Nov. 25 has been remembered by some folks as a day of departure.  One might say “evacuation”.  It was the day in 1783 that citizens of the newly formed United States said “good bye” to the inhabiting British troops. Evacuation Day, more precisely, was the date in 1783 when George Washington’s triumphant army (known as “rebels” to the British) marched into New York City from the north, while George III’s troops left at the south, ending a seven-year military occupation.

Eight Years Before—————

King George’s forces from Britain had been occupying New York since 1776.  The Big Apple had been the main British stranglehold in the Americas, and for most New Yorkers the war years had been ugly. Half of the city had been destroyed by fires. Trade was absent; wharves falling apart, merchants and artisans unsuccessful, and the civilian population dropped from 21,863 in 1771 to around 5,000.

Two Months Before—————

When the Treaty of Paris was signed in September 1783, a mass of people moved for Manhattan. Some were hardened rebels. More were Loyalists, looking for a ticket out of the former colonies. That summer and fall, at least 15,000 Tories fled via the city, including some 7,000 who eventually sailed from Nova Scotia in pa single enormous convoy.

Few Days Before—————

On Nov. 21, Washington and Governor George Clinton had galloped from West Point to Day’s Tavern in Harlem.  They were not at the pub for a pint of ale.  Rather, they had an army to deal with as the 800 soldiers – all that was left of the disbanded Continental Army – was camped at McGown’s Pass (presently upper Central Park).

On The Day  —————

On Monday, Nov. 24, the news was that the British would head out of town at noon the next day.  And sure enough, at 8 am on the morning of the 25th, a clear, cold day, the Continentals started down the Post Road (basically, Third Avenue). At Bowery and Grand, they happened upon a few Redcoats of the British rear guard still at their posts.  It seems that the Continental Army was a bit early, and the Brits were not inviting them for tea.   Shortly thereafter, a few minutes past 12, as arranged, the British withdrew to the Battery, where rowboats waited to ferry them to their ships.

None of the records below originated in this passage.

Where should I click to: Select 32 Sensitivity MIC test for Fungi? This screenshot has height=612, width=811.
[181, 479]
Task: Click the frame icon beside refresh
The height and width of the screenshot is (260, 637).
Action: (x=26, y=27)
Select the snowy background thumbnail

The Americans trailed close behind. Most of them stopped at Cape’s Tavern, at the corner of Wall and Broad.  Simultaneously, a detachment moved further southward to raise the Stars and Stripes over the fort at the Battery.

There the Americans found that the British had left behind a surprise for the new occupants. The departing British, most impolitely, had nailed the Union Jack to the staff, then greased the pole so no one could get up to remove it. A young sailor named Jacob Van Arsdale then filled his pockets with improvised cleats and climbed the pole by nailing them in place as he advanced up. The American colors were raised, the soldiers fired a salute of 13 rounds, and the crowd gave three hearty cheers and hurried back up to the Bull’s Head Tavern on Chatham Street (public houses seem to figure prominently in our revolutionary history) to welcome the triumphant commanders-in-chief.

Independence Before Evacuation —————

Every July 4, we honor the Founding Fathers for their declaration that ”these United Colonies are, and of Right ought to be, Free and Independent States.”  One could convincingly argue that we should remind ourselves in November that it took a hard seven years -308 battles and skirmishes, including three in New York City and 89 elsewhere in the state – to win that freedom and begin to redeem the brave promises of 1776.

It was that poor late-November weather — not to mention the growing popularity of Thanksgiving — that hastened Evacuation Day’s decline. (Why march in the cold when you can feast indoors?)  The last official parade was in 1916. The United States entered World War I the following year. At that point, there was little appetite, understandably, for celebrating British defeat.  We had stood together in the face of world war and global threat.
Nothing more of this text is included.